*** Records provided

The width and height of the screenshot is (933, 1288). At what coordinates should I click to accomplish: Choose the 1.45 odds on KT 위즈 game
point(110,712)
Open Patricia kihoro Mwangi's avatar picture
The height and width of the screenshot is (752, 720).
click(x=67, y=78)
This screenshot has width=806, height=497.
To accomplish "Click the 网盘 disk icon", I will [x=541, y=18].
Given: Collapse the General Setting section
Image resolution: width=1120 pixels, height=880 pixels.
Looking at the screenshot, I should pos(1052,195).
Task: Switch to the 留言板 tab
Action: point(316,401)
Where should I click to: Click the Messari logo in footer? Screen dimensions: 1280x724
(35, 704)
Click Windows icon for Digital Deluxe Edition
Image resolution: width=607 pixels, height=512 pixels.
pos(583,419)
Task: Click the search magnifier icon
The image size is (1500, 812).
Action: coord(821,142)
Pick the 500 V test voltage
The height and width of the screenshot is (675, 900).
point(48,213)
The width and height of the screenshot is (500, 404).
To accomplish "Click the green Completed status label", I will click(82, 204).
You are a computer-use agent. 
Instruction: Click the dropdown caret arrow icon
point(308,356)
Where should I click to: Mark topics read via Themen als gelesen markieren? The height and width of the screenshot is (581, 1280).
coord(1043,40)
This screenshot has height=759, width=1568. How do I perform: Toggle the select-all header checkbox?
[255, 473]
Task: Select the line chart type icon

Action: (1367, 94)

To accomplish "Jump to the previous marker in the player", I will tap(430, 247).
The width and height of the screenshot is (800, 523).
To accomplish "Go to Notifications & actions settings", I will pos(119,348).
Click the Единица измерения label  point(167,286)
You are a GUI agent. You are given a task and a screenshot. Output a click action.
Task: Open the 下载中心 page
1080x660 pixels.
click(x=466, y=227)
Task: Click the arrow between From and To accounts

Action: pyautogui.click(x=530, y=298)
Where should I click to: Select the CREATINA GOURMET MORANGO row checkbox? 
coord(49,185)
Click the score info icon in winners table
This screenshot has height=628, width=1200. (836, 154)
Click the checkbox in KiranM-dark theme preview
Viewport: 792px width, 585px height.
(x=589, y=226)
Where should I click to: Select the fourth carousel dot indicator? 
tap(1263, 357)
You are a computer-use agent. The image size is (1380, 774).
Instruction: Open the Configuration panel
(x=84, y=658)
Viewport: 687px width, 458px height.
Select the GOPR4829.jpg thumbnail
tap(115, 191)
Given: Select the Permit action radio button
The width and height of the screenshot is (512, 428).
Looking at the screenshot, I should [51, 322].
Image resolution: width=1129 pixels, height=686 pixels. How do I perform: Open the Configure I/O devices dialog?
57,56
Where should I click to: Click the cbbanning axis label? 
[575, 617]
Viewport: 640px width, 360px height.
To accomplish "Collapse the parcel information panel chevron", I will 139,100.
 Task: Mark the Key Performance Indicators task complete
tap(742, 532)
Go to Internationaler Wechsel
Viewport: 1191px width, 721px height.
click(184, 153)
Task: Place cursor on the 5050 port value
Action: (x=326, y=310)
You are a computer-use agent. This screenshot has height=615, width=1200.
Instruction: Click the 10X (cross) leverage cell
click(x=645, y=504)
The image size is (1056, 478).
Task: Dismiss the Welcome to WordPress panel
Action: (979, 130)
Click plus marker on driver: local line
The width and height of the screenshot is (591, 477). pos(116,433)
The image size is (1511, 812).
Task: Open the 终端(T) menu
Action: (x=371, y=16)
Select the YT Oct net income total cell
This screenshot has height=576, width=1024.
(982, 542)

******

All entries must be given again exactly.

> [Expected answer]
The width and height of the screenshot is (933, 1288). At what coordinates should I click to accomplish: Choose the 1.45 odds on KT 위즈 game
point(110,712)
Open Patricia kihoro Mwangi's avatar picture
The height and width of the screenshot is (752, 720).
click(x=67, y=78)
This screenshot has width=806, height=497.
To accomplish "Click the 网盘 disk icon", I will [x=541, y=18].
Given: Collapse the General Setting section
Image resolution: width=1120 pixels, height=880 pixels.
Looking at the screenshot, I should pos(1052,195).
Task: Switch to the 留言板 tab
Action: point(316,401)
Where should I click to: Click the Messari logo in footer? Screen dimensions: 1280x724
(35, 704)
Click Windows icon for Digital Deluxe Edition
Image resolution: width=607 pixels, height=512 pixels.
pos(583,419)
Task: Click the search magnifier icon
The image size is (1500, 812).
Action: coord(821,142)
Pick the 500 V test voltage
The height and width of the screenshot is (675, 900).
point(48,213)
The width and height of the screenshot is (500, 404).
To accomplish "Click the green Completed status label", I will click(82, 204).
You are a computer-use agent. 
Instruction: Click the dropdown caret arrow icon
point(308,356)
Where should I click to: Mark topics read via Themen als gelesen markieren? The height and width of the screenshot is (581, 1280).
coord(1043,40)
This screenshot has height=759, width=1568. How do I perform: Toggle the select-all header checkbox?
[255, 473]
Task: Select the line chart type icon

Action: (1367, 94)

To accomplish "Jump to the previous marker in the player", I will tap(430, 247).
The width and height of the screenshot is (800, 523).
To accomplish "Go to Notifications & actions settings", I will pos(119,348).
Click the Единица измерения label  point(167,286)
You are a GUI agent. You are given a task and a screenshot. Output a click action.
Task: Open the 下载中心 page
1080x660 pixels.
click(x=466, y=227)
Task: Click the arrow between From and To accounts

Action: pyautogui.click(x=530, y=298)
Where should I click to: Select the CREATINA GOURMET MORANGO row checkbox? 
coord(49,185)
Click the score info icon in winners table
This screenshot has height=628, width=1200. (836, 154)
Click the checkbox in KiranM-dark theme preview
Viewport: 792px width, 585px height.
(x=589, y=226)
Where should I click to: Select the fourth carousel dot indicator? 
tap(1263, 357)
You are a computer-use agent. The image size is (1380, 774).
Instruction: Open the Configuration panel
(x=84, y=658)
Viewport: 687px width, 458px height.
Select the GOPR4829.jpg thumbnail
tap(115, 191)
Given: Select the Permit action radio button
The width and height of the screenshot is (512, 428).
Looking at the screenshot, I should [51, 322].
Image resolution: width=1129 pixels, height=686 pixels. How do I perform: Open the Configure I/O devices dialog?
57,56
Where should I click to: Click the cbbanning axis label? 
[575, 617]
Viewport: 640px width, 360px height.
To accomplish "Collapse the parcel information panel chevron", I will 139,100.
 Task: Mark the Key Performance Indicators task complete
tap(742, 532)
Go to Internationaler Wechsel
Viewport: 1191px width, 721px height.
click(184, 153)
Task: Place cursor on the 5050 port value
Action: (x=326, y=310)
You are a computer-use agent. This screenshot has height=615, width=1200.
Instruction: Click the 10X (cross) leverage cell
click(x=645, y=504)
The image size is (1056, 478).
Task: Dismiss the Welcome to WordPress panel
Action: (979, 130)
Click plus marker on driver: local line
The width and height of the screenshot is (591, 477). pos(116,433)
The image size is (1511, 812).
Task: Open the 终端(T) menu
Action: (x=371, y=16)
Select the YT Oct net income total cell
This screenshot has height=576, width=1024.
(982, 542)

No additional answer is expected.